PETUNJUK LATIHAN:
**a.** Ringkaslah berita tentang larangan jilbab di sekolah dasar Austria dalam dua kalimat.
**b.** Tulislah kelanjutan berita tentang larangan jilbab di sekolah dasar Austria, dimulai setelah kalimat terakhir yang dimuat.

KUTIPAN BACAAN:
= = =
Dua Partai Pro-Pemerintah Austria Setujui UU Larangan Jilbab di SD

  • Kamis, 16 Mei 2019 - 07:28:59 WIB | Di Baca : 1030 Kali

SeRiau - Anggota Parlemen Austria dari partai pro-pemerintah telah menyetujui undang-undang yang bertujuan untuk melarang pemakaian jilbab di sekolah dasar. Undang-undang ini diprediksi bakal digugat di Mahkamah Konstitusi Austria.

Dilansir AFP, Kamis (16/5/2019), Langkah pengambilan keputusan ini pertama kali diusulkan oleh partai pemerintahan dari kelompok sayap kanan, yakni dari dua partai koalisi pendukung pemerintah, Partai Rakyat kanan-tengah (OeVP) dan Partai Kebebasan sayap kanan (FPOe), keduanya menegaskan aturan itu dikhususkan untuk umat Islam yang memakai jilbab.

Untuk menghindari tuduhan bahwa undang-undang ini mendiskriminasi umat muslim, maka istilah yang digunakan pada undang-undang tersebut ditulis sebagai "pakaian yang dipengaruhi ideologi atau agama yang terasosiasi dengan penutup kepala".
= = =
DATA TERSEDIA:
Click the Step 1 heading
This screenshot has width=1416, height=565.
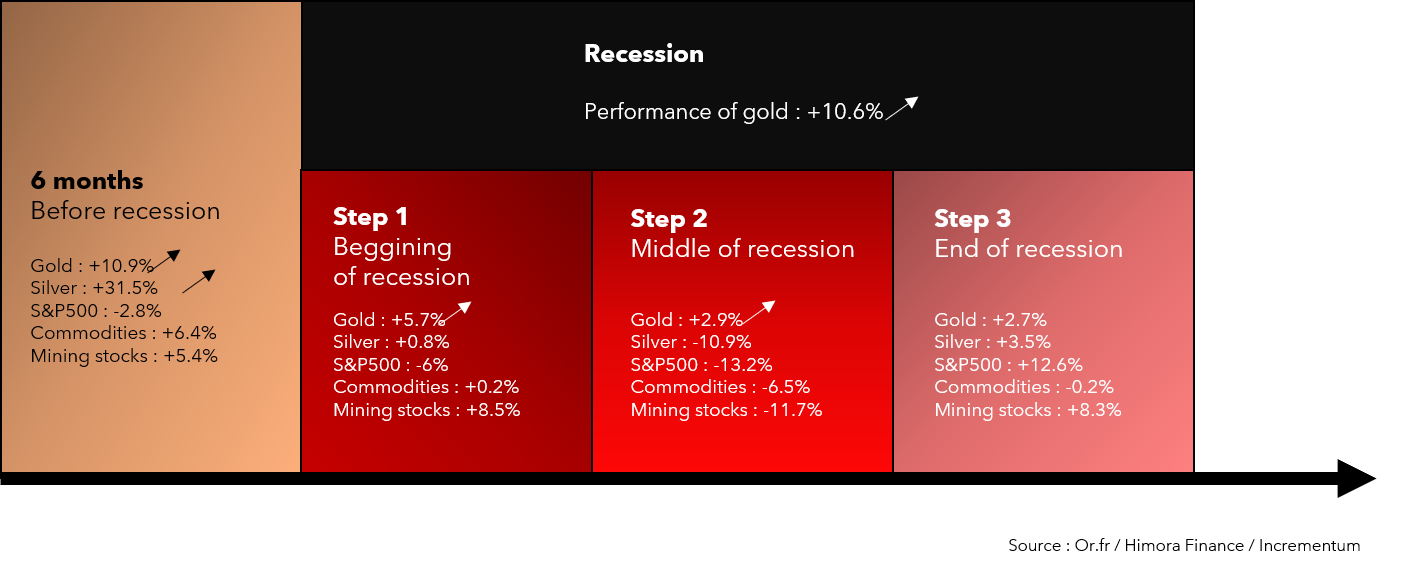(371, 217)
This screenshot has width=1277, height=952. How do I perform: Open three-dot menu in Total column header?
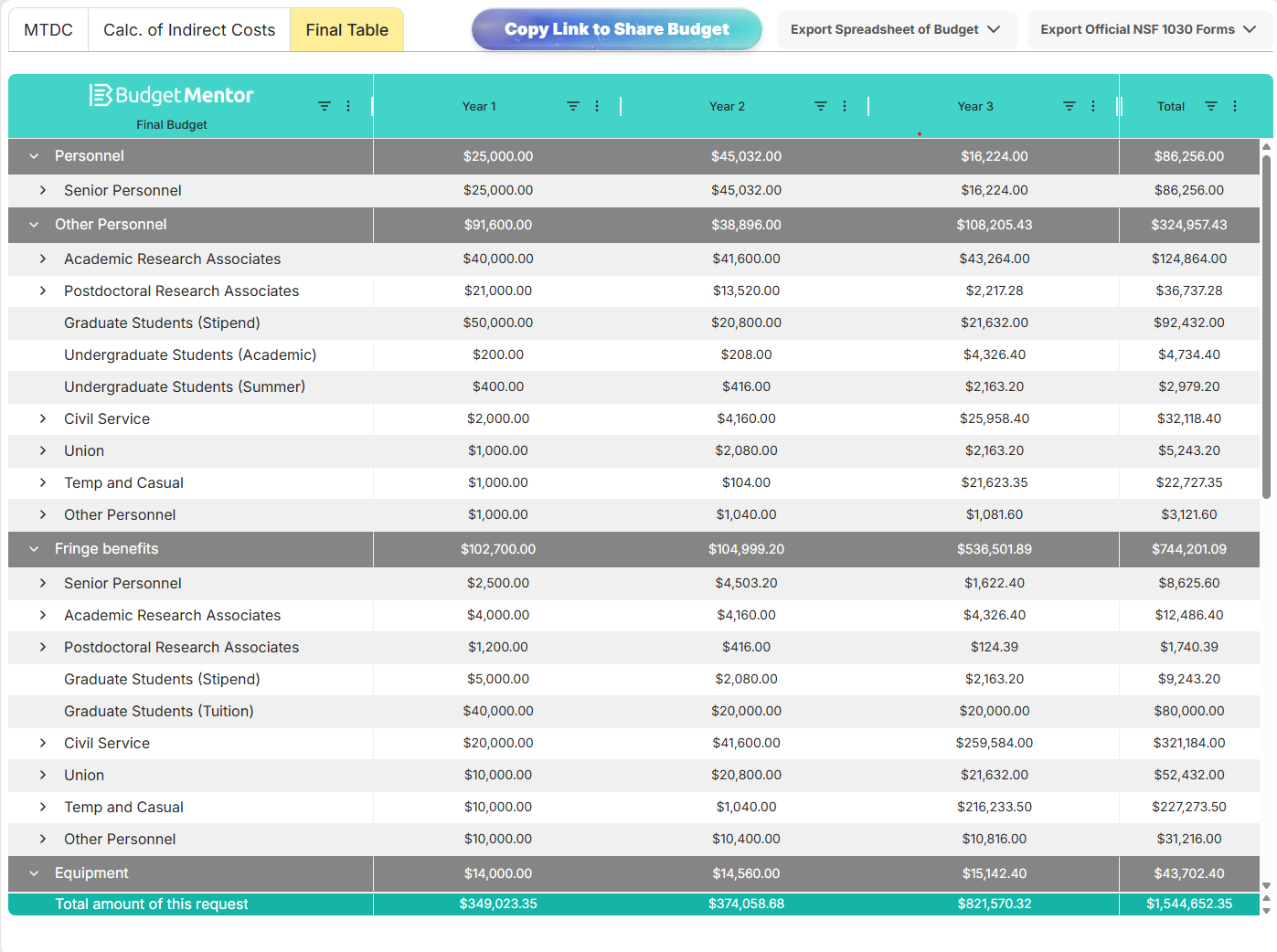[x=1235, y=106]

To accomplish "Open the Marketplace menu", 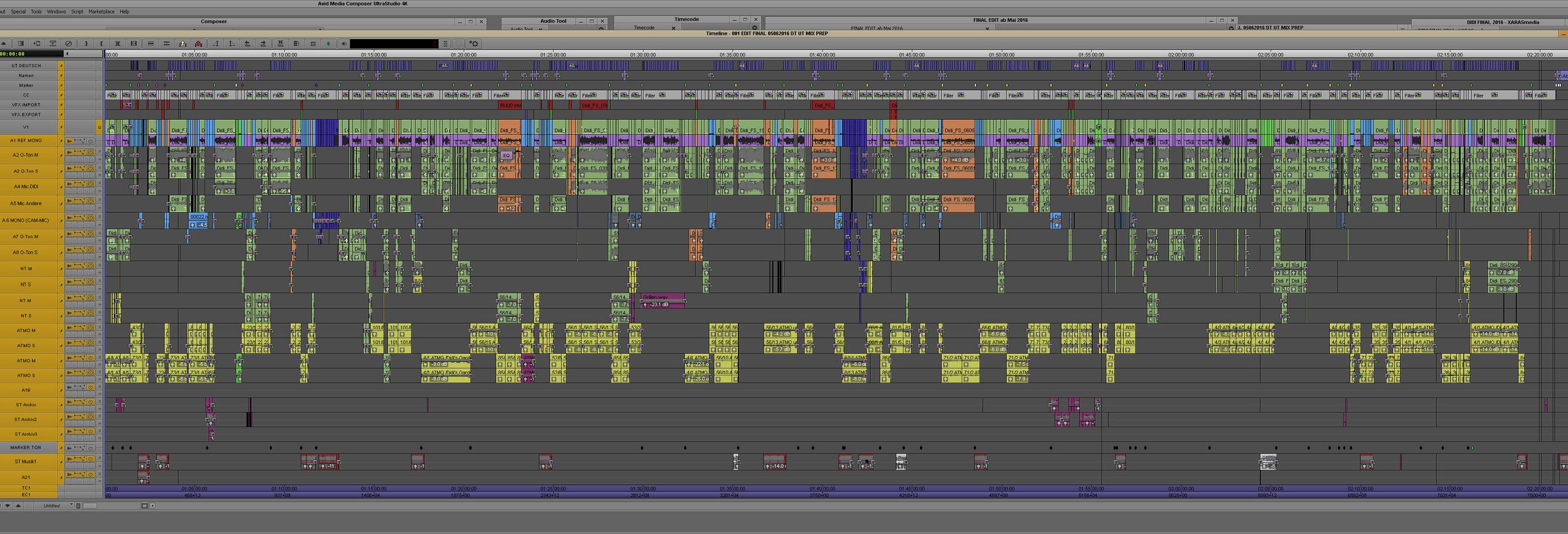I will (x=101, y=11).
= = =
JAWABAN TERTULIS:
**a.** Anggota parlemen Austria dari partai pro-pemerintah telah menyetujui undang-undang yang bertujuan melarang pemakaian jilbab di sekolah dasar, dan undang-undang itu diprediksi bakal digugat di Mahkamah Konstitusi Austria. Aturan tersebut diusulkan oleh dua partai koalisi pendukung pemerintah, OeVP dan FPOe, dan untuk menghindari tuduhan diskriminasi terhadap umat muslim, undang-undang itu memakai istilah "pakaian yang dipengaruhi ideologi atau agama yang terasosiasi dengan penutup kepala".

**b.**
Pemerintah mengatakan larangan dari undang-undang itu tak akan berlaku untuk penutup kepala patka milik umat laki-laki Sikh dan kippa milik umat Yahudi.

Juru bicara pendidikan FPOe, Wendelin Moelzer mengatakan undang-undang itu adalah 'sinyal terhadap Islam politik'. Sementara itu, anggota parlemen OeVP, Rudolf Taschner mengatakan langkah itu diperlukan untuk membebaskan anak perempuan dari 'penaklukan'.

Tak berhenti di situ, organisasi komunitas muslim resmi di Austria, IGGOe pun angkat bicara. IGGOe menyebut aturan itu sebagai bentuk tindakan 'tak tahu malu' dan 'taktik pengalihan, mereka juga yakin aturan ini tidak akan berpengaruh besar kepada anak perempuan muslim di Austria.

Diketahui, hampir semua anggota parlemen oposisi menentang langkah tersebut, dengan beberapa menuduh pemerintah berfokus pada pengumpulan berita utama yang positif ketimbang fokus pada problem kesejahteraan anak. 

Pemerintah Austria menilai jika undang-undang itu disahkan maka kemungkinan juga akan digugat di Mahkamah Konstitusi Austria, baik dengan alasan diskriminasi agama atau karena undang-undang serupa yang mempengaruhi sekolah haruslah disetujui mayoritas dua pertiga anggota parlemen bila hendak disahkan. (**H)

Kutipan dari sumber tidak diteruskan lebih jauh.